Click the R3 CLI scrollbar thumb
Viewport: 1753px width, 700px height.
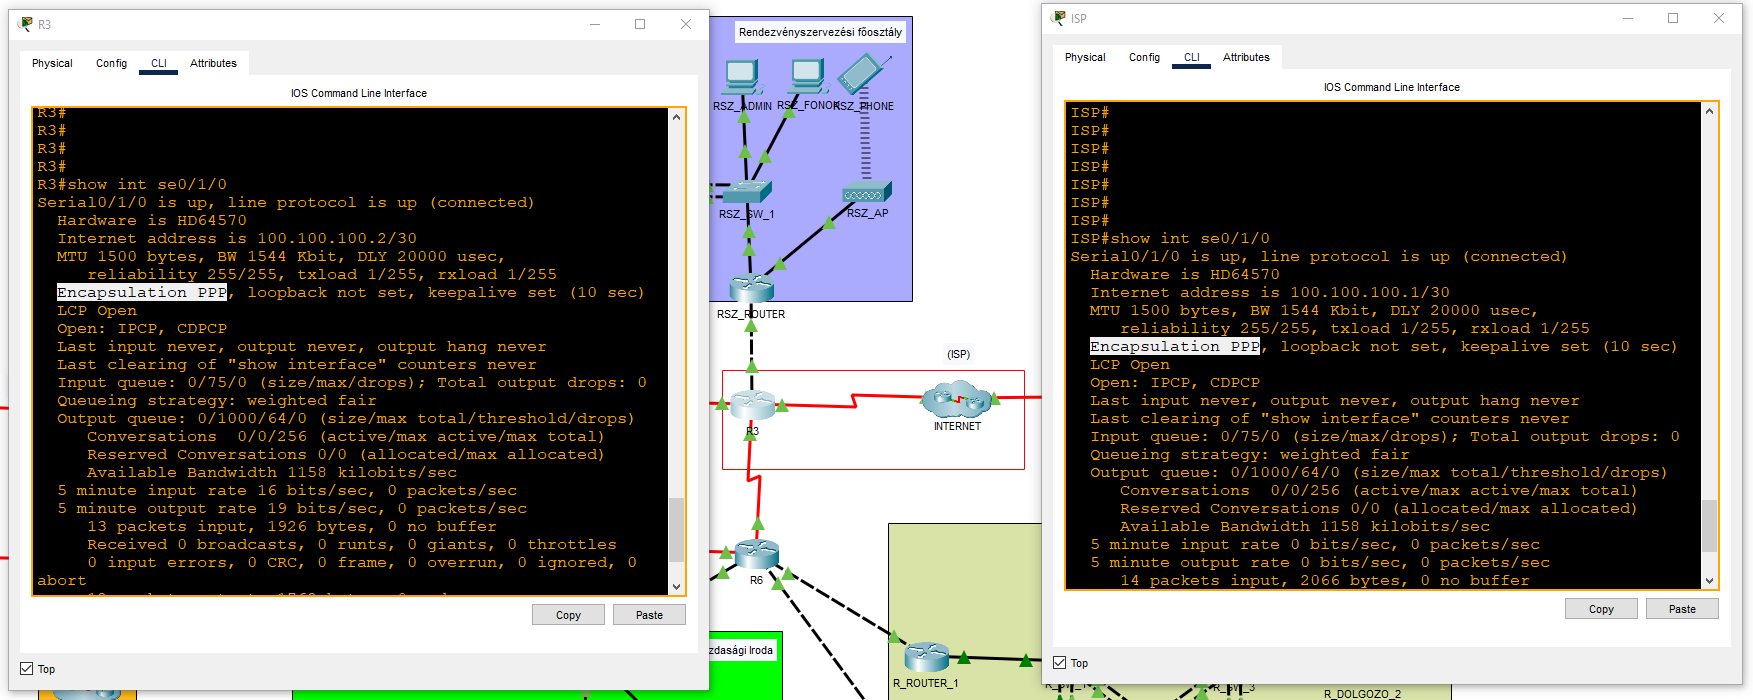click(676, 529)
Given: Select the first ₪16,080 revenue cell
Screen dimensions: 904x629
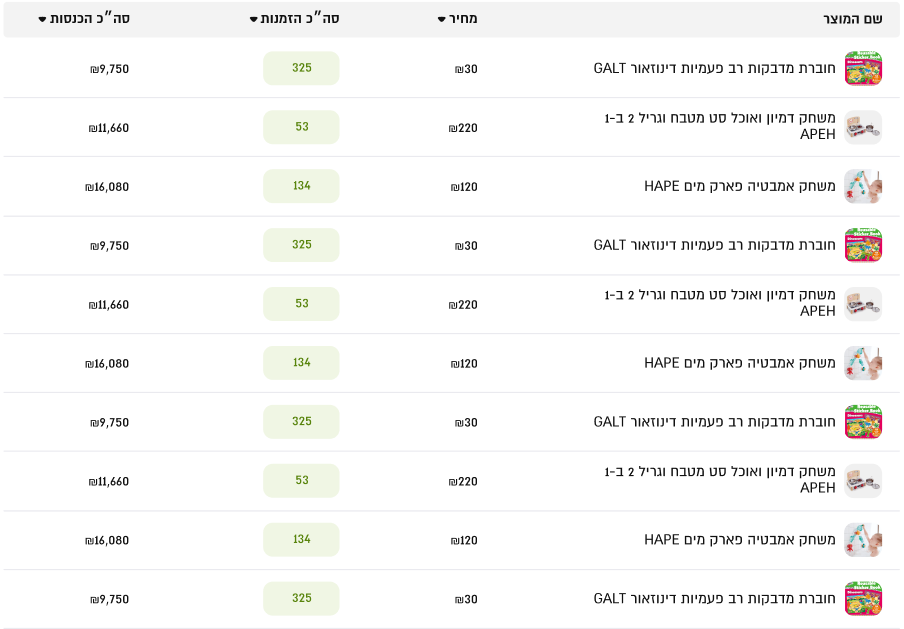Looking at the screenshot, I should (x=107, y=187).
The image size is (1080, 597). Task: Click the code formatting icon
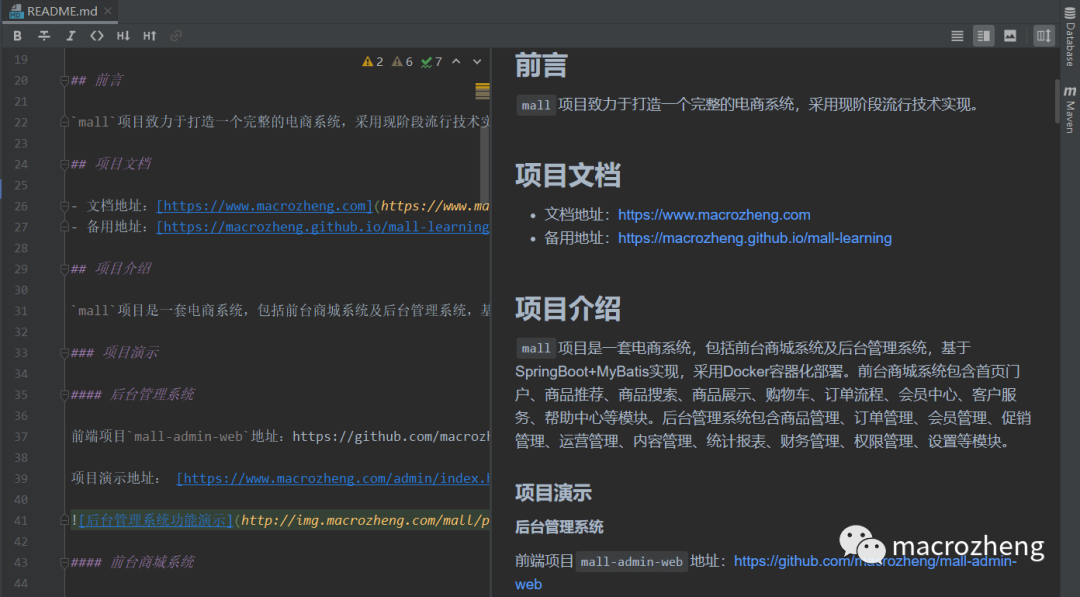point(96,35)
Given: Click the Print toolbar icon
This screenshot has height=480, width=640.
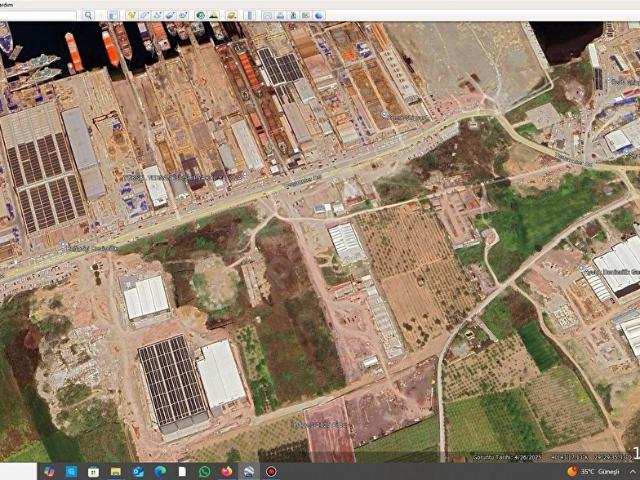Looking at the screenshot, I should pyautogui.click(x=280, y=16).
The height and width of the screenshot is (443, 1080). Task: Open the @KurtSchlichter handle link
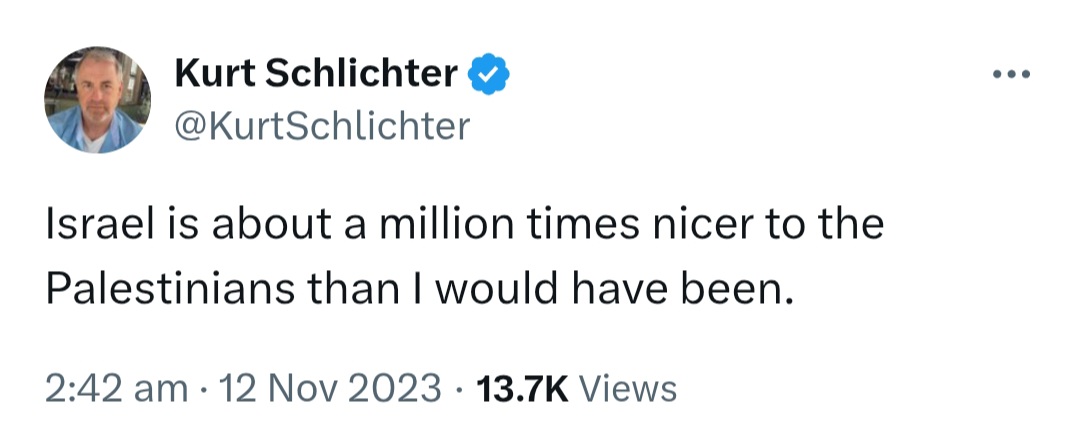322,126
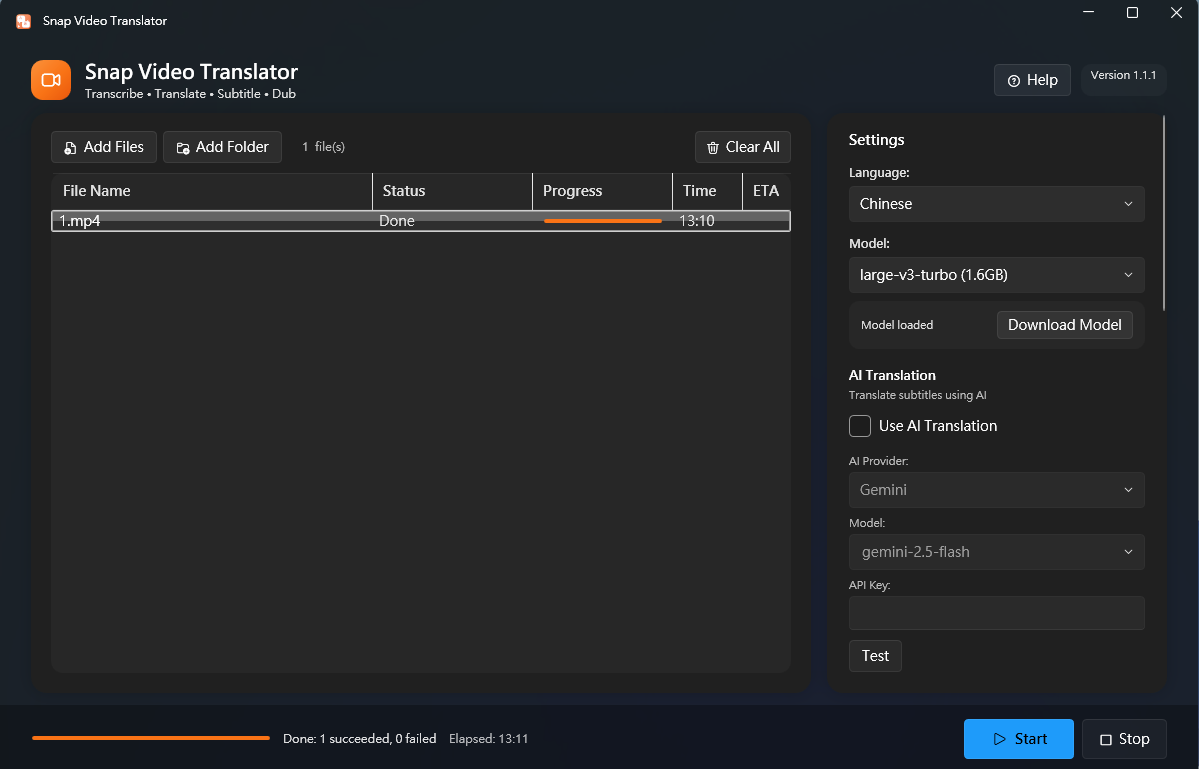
____________________
YOUR OBJECTIVE>
Can you reproduce the listing word for word, starting at the line that contains "Given: Click the Print toolbar icon" and ending at the end of the listing, with the pictures left out?

FINAL RESULT>
Given: Click the Print toolbar icon
This screenshot has height=480, width=640.
Looking at the screenshot, I should pyautogui.click(x=280, y=16).
The height and width of the screenshot is (443, 1080). Task: Open the @KurtSchlichter handle link
322,126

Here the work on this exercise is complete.